■ **Given exercise**: Can you copy the rows below word for word, starting at the row that contains "This screenshot has height=656, width=1128." and continuing through the last row, both ends included? Leave out the pictures.

■ **Recorded data**:

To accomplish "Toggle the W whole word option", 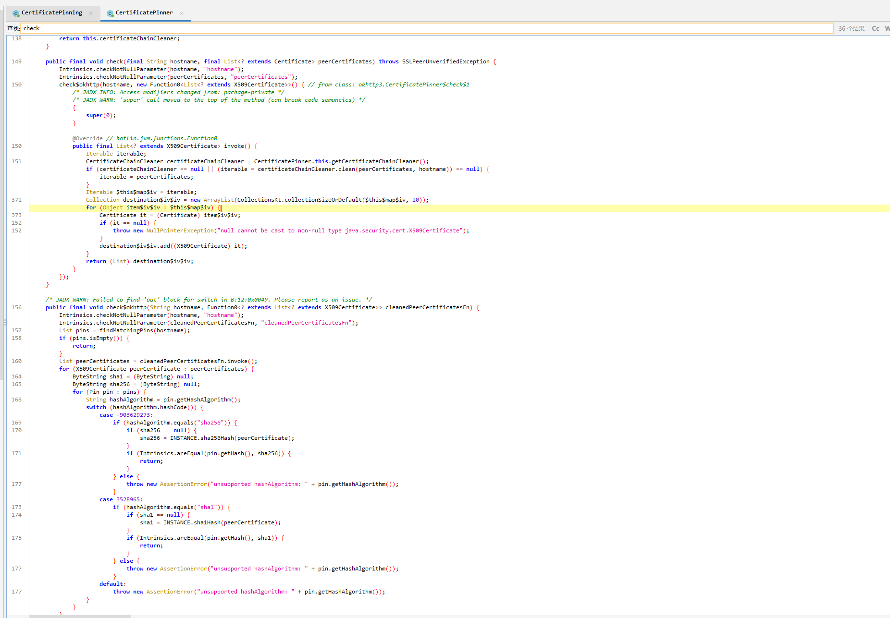I will point(887,29).
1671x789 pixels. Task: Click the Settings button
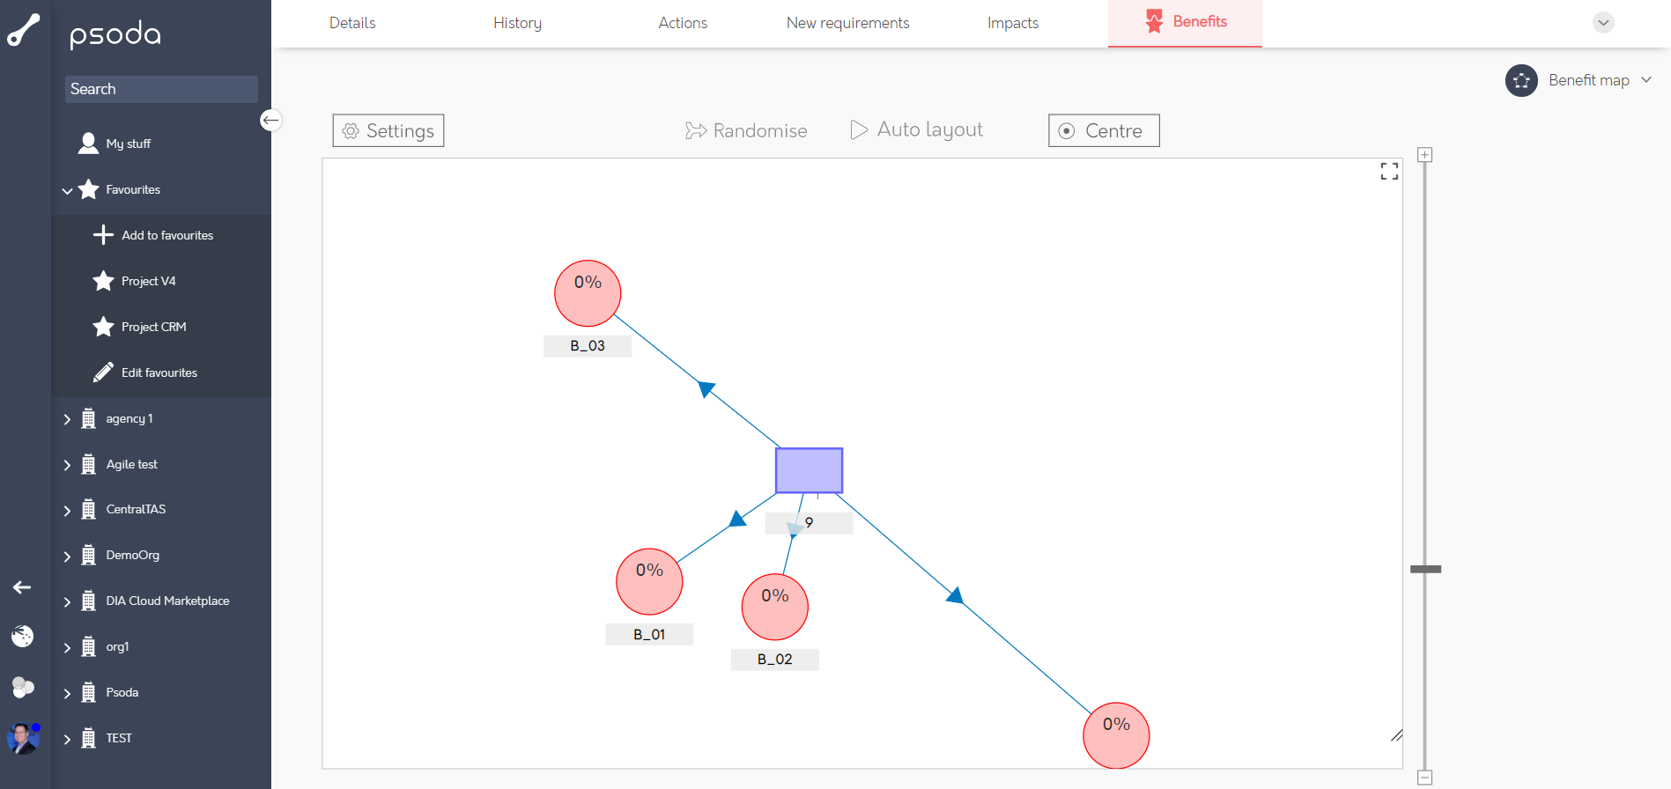(388, 130)
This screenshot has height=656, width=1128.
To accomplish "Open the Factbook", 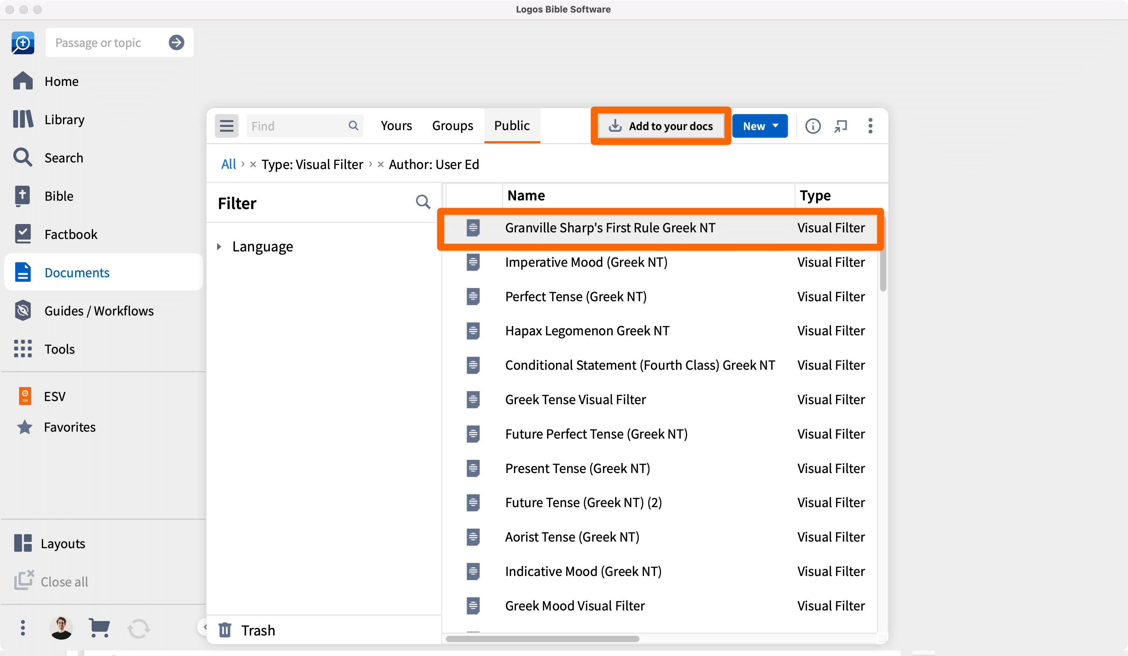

■ **Worked solution**:
This screenshot has height=656, width=1128.
To accomplish "Open the Factbook", 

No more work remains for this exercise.